Wednesday, September 8, 2021


This was my street a week ago, just a few doors down from the old house my apartment is in. We weren't impacted much but these businesses were. I'll be moving to The Berkshires soon (my kids don't want me living alone anymore, especially with Parkinson's), so if you live near me now, call and come by to say later, and see if you want any books I'm giving away (or furniture and other stuff). Oh, and Happy Jewish New Year from this Jersey Mick.

Monday, September 6, 2021


Labor day was traditionally the last day we spent down the shore in Belmar, New Jersey. This doesn't look like Belmar. My father leaning forward, cigarette in mouth, his youngest brother, my Uncle John, behind him in striped tee shirt, and the third guy most likely my old man's buddy, Rusty Zigler. Looks like the late 1930s or early 1940s. This is how grown men went to the beach when I was a boy in the '40s.

Thursday, September 2, 2021


That's me carrying the sign that says (somebody else made it): "DEFEND WOMEN'S REPRODUCTIVE RIGHTS STOP KAVANAUGH" protesting the whiney little bully's being appointed to The Supreme Court. Anyone who doesn't vote because they believe there isn't any difference between Democrats and Republicans should tell it to women in Texas...

Wednesday, September 1, 2021


Watched my favorite movie, THE BEST YEARS OF OUR LIVES, on TCM tonight.
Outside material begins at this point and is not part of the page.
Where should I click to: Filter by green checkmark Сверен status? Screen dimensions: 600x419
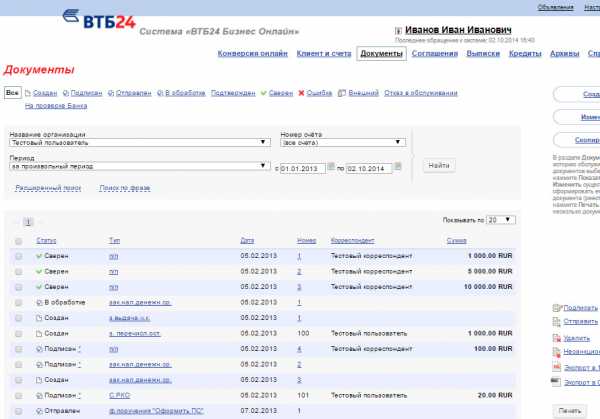pos(278,93)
I've seen it many times since it first screened in 1946 and it was always high on my various lists of favorite movies, but in recent years it has moved to the top, because every time I watch it not only do I see more and more to admire about it, I also see nothing to not admire it for.

It's of its time, and maybe you have to be from that time to be impacted by it the way I am. I was born a few months after Pearl Harbor, and my two oldest brothers were in The Army Air Corps and The Navy at the end of the war, one in Okinawa when the fighting stopped. My two sisters, who were five and seven years older than me, took me with them to the movies most Sunday afternoons (to get us out of the house for our father's weekly nap on his only day off), including to this one.

But even if this film doesn't evoke for you the same kinds of memories it does for me, it can still be admired as classic Hollywood filmmaking. William Wyler's direction is so good (aided exquisitely by Gregg Toland's famous depth of field cinematography), even the briefest scenes and the acting in them resonate. Three of my favorite actors—Myrna Loy, Teresa Wright, and Cathy O'Donnell—give superb performances, while Virginia Mayo and Dana Andrews give their best performances ever (and Frederic March and Harold Russell won Oscars for theirs).

For me, THE BEST YEARS OF OUR LIVES is a perfect film. There, I've said it.